The exegetical presuppositions of St. Thomas provided the elements needed for the theoretical justification of a Christian exegete applying himself wholeheartedly to the interpretation of the literal sense. He could do this without fearing an Origenist censure that he was denying biblical inspiration. For only when the things which the author intended to signify through words were known could the further question be determined of what further realities God was signifying through those things. The distinction between the prophetic encounter and its communication assured the believing exegete that the Bible’s origin was both truly divine and really human. The Book was an object of both faith and scientific study. The affirmation of the sufficiency of the literal sense would allow him to appreciate the spiritual riches and salvific power of the inspired text itself.

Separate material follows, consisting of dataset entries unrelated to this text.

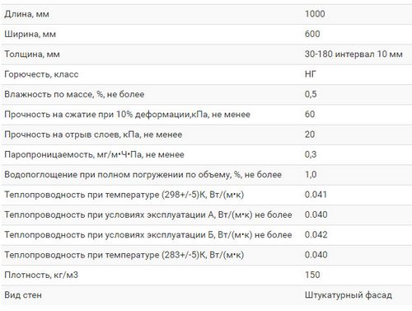Select the value 0.042 for conditions Б
This screenshot has height=311, width=412.
tap(316, 234)
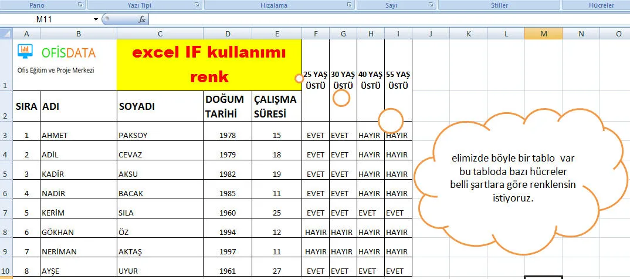Click the yellow 'excel IF kullanımı' title cell
This screenshot has height=279, width=630.
pyautogui.click(x=209, y=65)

Finally, the identification of the literal meaning of the text and the intention of its authors fully warranted a study of the factors which shaped and influenced their mentality—their languages, cultures and historical contexts.
The elements for a theoretical justification of historical biblical studies, however, must not be confused with the studies themselves. St. Thomas’ thirteenth century unawareness of history as we know it today meant that he could not grasp the implications of his own presuppositions. This is evident, for example, in his adoption of the Origenist-Augustinian notion that the Old Testament patriarchs and prophets—the elite whose duty it was to lead the people—had an explicit faith in the mysteries of the Holy Trinity and Christ. Since the mass of the people were not ready for this, their faith was implicit in their acceptance of the Old Law in which these mysteries were prefigured. This did not lead Aquinas to posit mysteries behind every word of the Old Testament, but it does explain why the messianic prophecies, such as Isaiah (7:14), can be taken as referring directly to Christ in their literal meaning. Another instance was his acceptance of the Augustinian teaching on the multiplicity of the literal sense. God might have enabled the prophet or sacred author to comprehend many of the diverse meanings which others would draw out of what had been written—even if the human instruments did not in fact know these diverse meanings, surely God did. It was more of a pragmatic norm designed to accommodate the wide diversity in patristic interpretations of particular passages when there could be little hope of reaching an agreement on just what the author had meant.
This demonstrates that St. Thomas’ exegetical presuppositions were in continuity with the old as well as open to the new. They were not delivered in the clear-cut, settled once and for all categories which theological manuals associate with Thomist thought. He was grappling with problems the impications of which are not yet fully comprehended today. One wonders whether the crises in Catholic interpretation of die Bible during the sixteenth and seventeenth, or the nineteenth and early twentieth centuries, would have been so acute had theologians and exegetes assimilated, let alone advanced, the presuppositional positions of Aquinas.
ST. THOMAS AND EXEGETICAL TECHNIQUES
Samuel Johnson once defined true genius as “a mind of large general powers, accidently determined to some particular direction.” None doubt that Thomas’ laid in theoretical directions. He was not a pioneer forging new literary conventions or discovering unknown hermeneutical techniques. He picked up whatever tools were available and hurried on to his speculation.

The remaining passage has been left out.